Start of SOURCE DOCUMENT

By Yvette Hollings.
When your Dad’s birthday just happens to fall on the first day of the first ever day/night Test match, there’s only one course of action for a cricket tragic really.
Me, three months ago: “Hey Dad, how about a birthday trip to Adelaide for the Test?”
Dad, non-committal: “Aw yeah, maybe …” (Mum behind him: grinning and nodding)
Me, two hours later: “Right, we’re all booked then!”
Approaching the Adelaide Oval just before 2pm, part of a stream of people crossing the footbridge over the Torrens, I had a growing sense of just how special the day might be. There was a palpable buzz in the air and heightened sense of anticipation; even from Mum who isn’t all that interested in cricket but was keen to come along with us for the occasion.
As a rule we’re a late-running family, and as such couldn’t break habits for this momentous day; we missed the toss, the anthems, the first ball, and the first two overs in fact. However, we were greeted onto the Level 1 concourse by the roar accompanying the first wicket to fall; Guptill lbw to Hazelwood before we had even found our seats.
It set the tone for a fabulous first day that followed: finally a fair battle between bat and ball, after the monotonous record-breaking bat-fests that were the first two Tests in this series. For both Mum and Dad, it was their first experience of live Test cricket, and I don’t think they could have had a better introduction.
There was plenty of action to keep the record crowd of 47,441 people who poured into the Oval over the course of the day entertained: 12 wickets for the day; a spectacular crowd catch from a magnificent Southee-struck six; a comedic attempt by one of the boundary rider security men to return a ball to the field of play; a couple of good solid Test batting spells that made the bowlers and fielders toil hard; Siddle’s 200th wicket (how great is it to see him back in the team where he belongs?); and a furious Mitch Starc spell that broke the New Zealand middle order but which ended with his withdrawal from the field injured, and as we later learned, out of action for six weeks at least.
I didn’t see one Mexican Wave attempt, or even a beer snake; a few beach balls bouncing around down in the general admission area and that was it. Mum only fell asleep a half dozen times in the middle session. You can’t ask much more than that.
It’s difficult to say yet whether this is a difficult pitch for batting, or whether New Zealand simply didn’t make the most of finally winning the toss and getting first chance to pile on the runs. And yet, I think most would have to agree this ground, with the very special treatment it’s been given to ensure the success of this historic match, is giving an advantage to the bowlers – certainly far more than we’ve seen in recent Tests in this country. I for one think that it’s great for the game.
On top of all this, there was that spectacular sunset, as the lights came into prominence for the first time on a field of international players in white. And yet, the pink ball still outshone even the dramatic hues of red, orange, yellow, purple and pink we glimpsed over the stands and tree-tops, and which filled the big screens between balls.
Seriously, how pink was that ball? It was almost luminescent on the big screen under lights, and I think it enjoyed its day in the limelight. Interesting how much better it performed than the woeful 27 red kookaburras we saw at the Perth Test two weeks ago. I’m never one to go for conspiracy theories normally, but that performance even has me wondering.

End of SOURCE DOCUMENT
Start of DATA FOR REVIEW

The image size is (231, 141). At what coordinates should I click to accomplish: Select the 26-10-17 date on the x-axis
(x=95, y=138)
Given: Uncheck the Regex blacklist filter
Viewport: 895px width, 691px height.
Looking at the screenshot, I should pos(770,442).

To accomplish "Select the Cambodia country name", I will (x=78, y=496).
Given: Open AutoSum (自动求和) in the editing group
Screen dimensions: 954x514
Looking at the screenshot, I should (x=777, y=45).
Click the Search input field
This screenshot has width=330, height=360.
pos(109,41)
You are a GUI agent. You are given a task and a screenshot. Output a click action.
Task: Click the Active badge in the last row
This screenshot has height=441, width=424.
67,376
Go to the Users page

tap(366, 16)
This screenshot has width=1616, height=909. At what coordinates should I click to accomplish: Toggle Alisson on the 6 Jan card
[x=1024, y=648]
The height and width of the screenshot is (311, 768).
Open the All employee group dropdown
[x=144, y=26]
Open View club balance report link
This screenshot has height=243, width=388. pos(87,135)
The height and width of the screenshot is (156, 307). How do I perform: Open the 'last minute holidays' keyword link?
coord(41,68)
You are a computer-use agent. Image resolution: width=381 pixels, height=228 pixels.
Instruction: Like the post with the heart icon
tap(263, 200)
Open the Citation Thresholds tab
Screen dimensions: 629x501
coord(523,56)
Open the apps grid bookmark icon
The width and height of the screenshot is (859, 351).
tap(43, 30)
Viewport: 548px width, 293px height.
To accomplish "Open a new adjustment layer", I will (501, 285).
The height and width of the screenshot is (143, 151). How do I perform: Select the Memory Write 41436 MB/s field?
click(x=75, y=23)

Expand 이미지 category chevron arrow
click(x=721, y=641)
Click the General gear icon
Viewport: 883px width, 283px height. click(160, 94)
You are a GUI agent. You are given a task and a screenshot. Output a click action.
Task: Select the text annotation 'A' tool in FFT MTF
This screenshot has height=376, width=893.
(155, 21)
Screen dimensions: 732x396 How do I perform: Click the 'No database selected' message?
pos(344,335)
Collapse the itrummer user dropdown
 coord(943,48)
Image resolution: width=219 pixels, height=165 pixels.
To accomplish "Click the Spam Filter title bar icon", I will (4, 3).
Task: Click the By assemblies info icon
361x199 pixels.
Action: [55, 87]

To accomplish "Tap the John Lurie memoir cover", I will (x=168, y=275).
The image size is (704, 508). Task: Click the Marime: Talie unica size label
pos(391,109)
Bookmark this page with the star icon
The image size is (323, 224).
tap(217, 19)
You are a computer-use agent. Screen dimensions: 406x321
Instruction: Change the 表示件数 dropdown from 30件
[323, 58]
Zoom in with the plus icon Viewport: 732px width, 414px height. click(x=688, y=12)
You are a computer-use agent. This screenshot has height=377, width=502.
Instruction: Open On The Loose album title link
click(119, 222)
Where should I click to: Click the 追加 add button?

End of DATA FOR REVIEW

- [WHAT THE EXERCISE ASKS]:
Please copy everything from "Approaching the Adelaide" down to "for the occasion." in the piece on the day/night Test, swapping "footbridge" for "walkway".

- [RESPONSE TO THE TASK]:
Approaching the Adelaide Oval just before 2pm, part of a stream of people crossing the walkway over the Torrens, I had a growing sense of just how special the day might be. There was a palpable buzz in the air and heightened sense of anticipation; even from Mum who isn’t all that interested in cricket but was keen to come along with us for the occasion.